-- EXTRACTED MATERIAL follows --

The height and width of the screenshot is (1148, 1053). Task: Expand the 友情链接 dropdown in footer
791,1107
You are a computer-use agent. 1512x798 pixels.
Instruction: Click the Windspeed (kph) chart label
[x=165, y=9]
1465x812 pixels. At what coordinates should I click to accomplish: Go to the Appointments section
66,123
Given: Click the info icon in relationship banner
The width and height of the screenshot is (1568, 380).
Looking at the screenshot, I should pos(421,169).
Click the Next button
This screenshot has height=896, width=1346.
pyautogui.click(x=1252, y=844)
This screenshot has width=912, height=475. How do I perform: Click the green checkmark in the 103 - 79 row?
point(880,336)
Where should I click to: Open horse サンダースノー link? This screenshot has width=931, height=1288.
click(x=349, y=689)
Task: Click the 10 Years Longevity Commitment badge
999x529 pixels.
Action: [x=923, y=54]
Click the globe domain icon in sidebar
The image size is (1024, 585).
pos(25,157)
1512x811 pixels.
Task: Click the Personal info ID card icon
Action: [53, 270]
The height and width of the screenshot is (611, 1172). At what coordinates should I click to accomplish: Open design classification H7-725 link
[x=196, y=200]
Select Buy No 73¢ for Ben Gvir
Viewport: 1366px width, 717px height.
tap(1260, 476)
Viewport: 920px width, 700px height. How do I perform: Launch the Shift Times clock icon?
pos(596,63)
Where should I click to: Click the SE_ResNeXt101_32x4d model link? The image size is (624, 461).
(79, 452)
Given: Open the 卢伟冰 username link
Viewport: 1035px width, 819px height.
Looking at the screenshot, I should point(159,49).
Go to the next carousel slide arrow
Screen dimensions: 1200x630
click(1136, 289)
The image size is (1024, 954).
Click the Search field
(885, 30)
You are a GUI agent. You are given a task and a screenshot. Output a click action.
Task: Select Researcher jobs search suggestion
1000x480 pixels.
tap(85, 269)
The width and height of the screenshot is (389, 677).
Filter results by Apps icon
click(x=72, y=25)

-- EXTRACTED MATERIAL concluded --

EXERCISE OBJECTIVE: Only the line containing "This screenshot has width=912, height=475." and the lines after it, up to and including the last line of the data, should appear in the answer, exactly as written.

TASK RESULT:
This screenshot has width=912, height=475. How do I perform: Click the green checkmark in the 103 - 79 row?
point(880,336)
Where should I click to: Open horse サンダースノー link? This screenshot has width=931, height=1288.
click(x=349, y=689)
Task: Click the 10 Years Longevity Commitment badge
999x529 pixels.
Action: [x=923, y=54]
Click the globe domain icon in sidebar
The image size is (1024, 585).
pos(25,157)
1512x811 pixels.
Task: Click the Personal info ID card icon
Action: [53, 270]
The height and width of the screenshot is (611, 1172). At what coordinates should I click to accomplish: Open design classification H7-725 link
[x=196, y=200]
Select Buy No 73¢ for Ben Gvir
Viewport: 1366px width, 717px height.
tap(1260, 476)
Viewport: 920px width, 700px height. How do I perform: Launch the Shift Times clock icon?
pos(596,63)
Where should I click to: Click the SE_ResNeXt101_32x4d model link? The image size is (624, 461).
(79, 452)
Given: Open the 卢伟冰 username link
Viewport: 1035px width, 819px height.
Looking at the screenshot, I should point(159,49).
Go to the next carousel slide arrow
Screen dimensions: 1200x630
click(1136, 289)
The image size is (1024, 954).
Click the Search field
(885, 30)
You are a GUI agent. You are given a task and a screenshot. Output a click action.
Task: Select Researcher jobs search suggestion
1000x480 pixels.
tap(85, 269)
The width and height of the screenshot is (389, 677).
Filter results by Apps icon
click(x=72, y=25)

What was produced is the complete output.